Those of us who truck in words wait for them. One’s mindstream and physical experience in the world depends, in this instance, upon the articulation and communication of words—with self and with others. Is not that strange? I don’t think life is like that for some of us, perhaps most of us.
Maybe this time in my life is one in which a different kind of writing is being born—or borne—but I simultaneously find myself fascinated by the potential of living life differently, anew, more in the body. This strange pairing seems to be linked somehow—different kind of word-ing and felt-invitation into living in my world through the core. In other words, the longitudinal experiment of being mindful through the core (admittedly not very longitudinal yet, only a week old) is offering some good vacation-reunion fodder for body-awareness, then thought, inevitably for words. I am me, after all.
I’m wrestling most with displacement. My life and love means, for now, a time of transition. New sights, new beds, new foods, everything to be navigated and decided. Part of that is exhausting and dissociative of my own body-rhythms. But a simple attention to 5-minutes yoga-flow, a bit of body-resistance training while awaiting the shower grounds me.

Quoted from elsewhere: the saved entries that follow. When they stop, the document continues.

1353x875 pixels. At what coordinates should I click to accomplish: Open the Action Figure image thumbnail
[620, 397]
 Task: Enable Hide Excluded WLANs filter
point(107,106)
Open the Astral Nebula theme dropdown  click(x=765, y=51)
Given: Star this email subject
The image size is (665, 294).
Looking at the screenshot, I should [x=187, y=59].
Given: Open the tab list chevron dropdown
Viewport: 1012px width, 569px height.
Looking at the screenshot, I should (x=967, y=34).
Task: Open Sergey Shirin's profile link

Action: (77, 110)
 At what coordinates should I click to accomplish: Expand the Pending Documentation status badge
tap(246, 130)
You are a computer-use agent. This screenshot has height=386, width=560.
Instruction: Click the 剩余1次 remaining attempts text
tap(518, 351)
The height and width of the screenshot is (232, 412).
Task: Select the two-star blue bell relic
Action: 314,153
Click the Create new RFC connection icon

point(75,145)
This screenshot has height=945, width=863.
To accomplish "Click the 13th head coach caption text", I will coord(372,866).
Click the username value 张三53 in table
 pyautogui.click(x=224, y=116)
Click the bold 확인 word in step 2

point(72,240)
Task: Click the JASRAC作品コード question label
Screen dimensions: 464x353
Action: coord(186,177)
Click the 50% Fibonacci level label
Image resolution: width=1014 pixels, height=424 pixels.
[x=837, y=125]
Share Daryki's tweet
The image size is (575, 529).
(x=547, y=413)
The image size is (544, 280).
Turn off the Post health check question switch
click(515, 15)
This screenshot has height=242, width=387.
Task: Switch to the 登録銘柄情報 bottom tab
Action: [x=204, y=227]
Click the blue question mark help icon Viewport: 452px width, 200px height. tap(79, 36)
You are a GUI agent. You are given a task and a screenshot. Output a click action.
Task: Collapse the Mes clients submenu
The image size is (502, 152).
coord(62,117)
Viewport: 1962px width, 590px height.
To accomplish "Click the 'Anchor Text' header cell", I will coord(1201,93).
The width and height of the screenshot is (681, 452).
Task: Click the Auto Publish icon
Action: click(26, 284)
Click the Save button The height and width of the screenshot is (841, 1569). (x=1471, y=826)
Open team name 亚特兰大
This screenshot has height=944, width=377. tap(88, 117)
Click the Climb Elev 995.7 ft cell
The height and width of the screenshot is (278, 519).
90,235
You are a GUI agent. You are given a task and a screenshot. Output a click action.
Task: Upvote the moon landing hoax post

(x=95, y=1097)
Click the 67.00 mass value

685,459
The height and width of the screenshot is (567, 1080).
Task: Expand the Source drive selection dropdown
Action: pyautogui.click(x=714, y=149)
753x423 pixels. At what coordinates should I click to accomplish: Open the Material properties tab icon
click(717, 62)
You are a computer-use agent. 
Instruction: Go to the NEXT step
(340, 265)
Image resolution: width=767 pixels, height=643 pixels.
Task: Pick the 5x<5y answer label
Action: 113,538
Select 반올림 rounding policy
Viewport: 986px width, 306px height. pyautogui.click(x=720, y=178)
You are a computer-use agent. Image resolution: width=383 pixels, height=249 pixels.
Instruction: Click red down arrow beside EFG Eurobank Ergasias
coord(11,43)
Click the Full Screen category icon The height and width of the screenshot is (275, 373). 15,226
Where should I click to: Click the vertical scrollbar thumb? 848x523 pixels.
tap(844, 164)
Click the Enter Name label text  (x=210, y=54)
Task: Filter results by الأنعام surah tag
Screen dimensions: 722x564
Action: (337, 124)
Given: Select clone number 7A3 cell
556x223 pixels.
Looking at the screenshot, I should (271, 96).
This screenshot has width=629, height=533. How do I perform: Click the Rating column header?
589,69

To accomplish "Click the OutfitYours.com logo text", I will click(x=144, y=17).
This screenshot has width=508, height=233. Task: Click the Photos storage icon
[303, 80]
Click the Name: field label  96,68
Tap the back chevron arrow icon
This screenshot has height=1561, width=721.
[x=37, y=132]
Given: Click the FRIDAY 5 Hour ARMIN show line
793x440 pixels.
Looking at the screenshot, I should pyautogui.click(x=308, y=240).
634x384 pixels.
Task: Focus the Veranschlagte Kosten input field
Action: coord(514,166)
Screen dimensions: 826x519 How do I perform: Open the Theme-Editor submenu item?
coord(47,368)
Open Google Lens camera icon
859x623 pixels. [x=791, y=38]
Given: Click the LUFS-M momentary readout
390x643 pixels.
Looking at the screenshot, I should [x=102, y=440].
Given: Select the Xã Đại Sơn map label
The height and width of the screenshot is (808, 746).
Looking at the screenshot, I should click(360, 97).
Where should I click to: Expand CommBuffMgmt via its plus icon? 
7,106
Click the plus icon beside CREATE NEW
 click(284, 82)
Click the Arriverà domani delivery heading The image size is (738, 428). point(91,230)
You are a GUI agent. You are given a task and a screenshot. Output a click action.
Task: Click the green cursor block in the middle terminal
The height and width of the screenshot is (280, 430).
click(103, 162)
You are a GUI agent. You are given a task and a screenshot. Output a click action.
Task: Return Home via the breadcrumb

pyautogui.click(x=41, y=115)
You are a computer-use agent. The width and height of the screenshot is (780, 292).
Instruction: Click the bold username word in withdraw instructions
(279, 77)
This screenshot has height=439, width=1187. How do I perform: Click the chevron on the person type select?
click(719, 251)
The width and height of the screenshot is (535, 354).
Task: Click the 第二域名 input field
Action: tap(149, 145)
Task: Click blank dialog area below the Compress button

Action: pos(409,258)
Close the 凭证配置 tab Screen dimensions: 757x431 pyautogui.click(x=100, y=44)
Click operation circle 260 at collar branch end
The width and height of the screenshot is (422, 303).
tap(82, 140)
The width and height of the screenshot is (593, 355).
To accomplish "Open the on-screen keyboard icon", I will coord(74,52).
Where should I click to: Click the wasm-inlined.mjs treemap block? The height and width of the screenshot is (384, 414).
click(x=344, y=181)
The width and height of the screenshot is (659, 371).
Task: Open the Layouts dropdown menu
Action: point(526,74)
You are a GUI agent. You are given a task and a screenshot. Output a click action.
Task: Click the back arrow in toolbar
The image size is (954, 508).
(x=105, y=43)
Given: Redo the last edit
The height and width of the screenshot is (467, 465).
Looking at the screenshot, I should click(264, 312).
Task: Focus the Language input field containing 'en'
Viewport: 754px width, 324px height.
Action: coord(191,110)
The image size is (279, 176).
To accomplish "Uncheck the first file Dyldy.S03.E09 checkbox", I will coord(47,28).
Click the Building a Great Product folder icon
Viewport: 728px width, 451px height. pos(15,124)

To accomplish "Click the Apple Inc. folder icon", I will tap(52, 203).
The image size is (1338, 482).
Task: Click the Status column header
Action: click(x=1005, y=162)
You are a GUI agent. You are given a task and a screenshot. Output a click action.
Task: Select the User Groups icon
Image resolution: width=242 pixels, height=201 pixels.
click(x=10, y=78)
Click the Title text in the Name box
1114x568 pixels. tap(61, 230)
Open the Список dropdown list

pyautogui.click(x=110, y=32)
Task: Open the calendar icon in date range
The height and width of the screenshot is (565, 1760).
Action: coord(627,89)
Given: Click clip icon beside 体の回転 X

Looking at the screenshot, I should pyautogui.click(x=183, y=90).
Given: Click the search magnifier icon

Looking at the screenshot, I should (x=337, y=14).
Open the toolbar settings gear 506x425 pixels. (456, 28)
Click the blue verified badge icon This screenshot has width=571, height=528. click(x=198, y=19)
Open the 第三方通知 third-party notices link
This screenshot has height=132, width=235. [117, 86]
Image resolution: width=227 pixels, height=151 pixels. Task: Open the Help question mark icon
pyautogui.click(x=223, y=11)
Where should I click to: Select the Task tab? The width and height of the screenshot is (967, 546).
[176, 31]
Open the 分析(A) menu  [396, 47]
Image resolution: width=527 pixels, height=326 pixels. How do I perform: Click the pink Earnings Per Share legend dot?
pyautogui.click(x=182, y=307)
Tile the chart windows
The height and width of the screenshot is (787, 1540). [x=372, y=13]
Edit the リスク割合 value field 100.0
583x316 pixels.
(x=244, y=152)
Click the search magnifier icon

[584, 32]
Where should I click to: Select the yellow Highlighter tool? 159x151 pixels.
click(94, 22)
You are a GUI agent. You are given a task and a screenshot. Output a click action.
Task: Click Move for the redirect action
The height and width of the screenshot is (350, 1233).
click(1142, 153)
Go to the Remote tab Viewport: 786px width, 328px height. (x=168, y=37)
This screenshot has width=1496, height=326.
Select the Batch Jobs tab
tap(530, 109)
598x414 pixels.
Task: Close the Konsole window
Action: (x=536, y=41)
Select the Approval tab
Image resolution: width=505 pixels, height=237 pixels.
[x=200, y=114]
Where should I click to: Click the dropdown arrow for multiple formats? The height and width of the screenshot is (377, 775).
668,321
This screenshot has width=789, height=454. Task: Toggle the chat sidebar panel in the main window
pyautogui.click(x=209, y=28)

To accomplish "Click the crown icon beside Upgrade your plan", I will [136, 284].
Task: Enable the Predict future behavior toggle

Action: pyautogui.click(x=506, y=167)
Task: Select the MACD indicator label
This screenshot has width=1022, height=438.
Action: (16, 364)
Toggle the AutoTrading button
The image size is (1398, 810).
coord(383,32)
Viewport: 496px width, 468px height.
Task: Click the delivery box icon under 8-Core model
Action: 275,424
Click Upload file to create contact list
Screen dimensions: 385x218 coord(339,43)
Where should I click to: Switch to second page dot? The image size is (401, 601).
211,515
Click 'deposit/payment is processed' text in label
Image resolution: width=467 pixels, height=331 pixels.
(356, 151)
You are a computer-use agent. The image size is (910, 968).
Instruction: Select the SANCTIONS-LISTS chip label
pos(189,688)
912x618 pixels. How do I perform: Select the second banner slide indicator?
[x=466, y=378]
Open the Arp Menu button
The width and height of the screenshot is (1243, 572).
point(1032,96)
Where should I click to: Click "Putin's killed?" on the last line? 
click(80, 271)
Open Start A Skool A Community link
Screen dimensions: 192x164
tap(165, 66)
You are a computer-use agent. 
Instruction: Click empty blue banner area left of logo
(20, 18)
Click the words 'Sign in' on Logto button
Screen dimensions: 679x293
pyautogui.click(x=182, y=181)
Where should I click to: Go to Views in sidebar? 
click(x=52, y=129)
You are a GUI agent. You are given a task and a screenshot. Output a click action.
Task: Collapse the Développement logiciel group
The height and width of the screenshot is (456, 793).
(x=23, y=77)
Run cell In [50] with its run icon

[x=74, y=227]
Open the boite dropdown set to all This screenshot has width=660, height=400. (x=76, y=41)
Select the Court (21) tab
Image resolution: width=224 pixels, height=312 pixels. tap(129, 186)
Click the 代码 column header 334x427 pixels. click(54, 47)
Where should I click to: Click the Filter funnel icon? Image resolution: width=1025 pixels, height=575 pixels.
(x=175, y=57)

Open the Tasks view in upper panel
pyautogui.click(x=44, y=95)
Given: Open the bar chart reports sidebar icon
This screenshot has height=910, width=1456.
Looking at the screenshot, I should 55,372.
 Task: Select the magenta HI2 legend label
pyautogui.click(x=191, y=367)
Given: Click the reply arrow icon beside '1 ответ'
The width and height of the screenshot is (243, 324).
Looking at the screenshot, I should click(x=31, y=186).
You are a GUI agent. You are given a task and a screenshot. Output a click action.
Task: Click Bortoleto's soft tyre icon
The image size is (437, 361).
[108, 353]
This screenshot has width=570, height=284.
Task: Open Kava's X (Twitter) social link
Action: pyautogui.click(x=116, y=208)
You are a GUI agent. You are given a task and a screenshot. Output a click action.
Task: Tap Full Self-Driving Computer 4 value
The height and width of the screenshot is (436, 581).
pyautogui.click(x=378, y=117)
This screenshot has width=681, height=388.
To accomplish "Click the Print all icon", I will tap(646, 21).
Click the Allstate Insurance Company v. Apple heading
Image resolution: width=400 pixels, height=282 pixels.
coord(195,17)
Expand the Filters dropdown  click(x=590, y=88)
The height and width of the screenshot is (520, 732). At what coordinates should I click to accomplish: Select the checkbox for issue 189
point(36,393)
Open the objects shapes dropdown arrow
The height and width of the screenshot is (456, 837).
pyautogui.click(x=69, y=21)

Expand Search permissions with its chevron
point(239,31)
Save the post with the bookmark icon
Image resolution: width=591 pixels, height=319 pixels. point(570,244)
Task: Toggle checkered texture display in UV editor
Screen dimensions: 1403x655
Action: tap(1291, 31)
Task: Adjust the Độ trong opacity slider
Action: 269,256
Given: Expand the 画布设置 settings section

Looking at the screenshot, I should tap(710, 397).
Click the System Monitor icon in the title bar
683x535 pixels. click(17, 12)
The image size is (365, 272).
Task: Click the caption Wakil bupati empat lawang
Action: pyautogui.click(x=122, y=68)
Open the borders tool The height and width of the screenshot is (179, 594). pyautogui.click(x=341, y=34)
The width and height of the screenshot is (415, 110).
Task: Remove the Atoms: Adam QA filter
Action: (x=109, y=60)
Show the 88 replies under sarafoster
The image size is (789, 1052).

There is a vibrancy in the core I cannot explain or seem to create, but for getting “out of my mind.” I wish I knew how it ‘worked’ but part of the gift seems to be not knowing. For now.
I also sense now that the ‘mid-section blues’ of such long duration—this consistent ambivalence, even self-loathing, that centers for me in the abdomen—has been an obstacle to even engaging a consistent morning body-practice. If you only feel negativity there, then it’s hard to face it or get your mind there, right? But once faced-down, the energy and grounding seem to arise, inexplicably. So how to maintain the morning-flow long enough for it to become a habit? Write about it, for one. J State the intention where it is for me but where it might actually be received too.
I continue to grow into strength of posture, though it is still too rare and intermittent in my awareness for preference. Perhaps patience will be a side-effect here too. Interestingly, as I learn to rest into my own physicality, just as it is, I think I’m becoming more accepting of others’ physicality as well. Instead of an implicit fear of overweightedness, etc., I’m noticing people’s eyes, no matter their form.
That’s it for now. More as the week progresses. And after morning practice each day, she says with an optimism born of anticipation.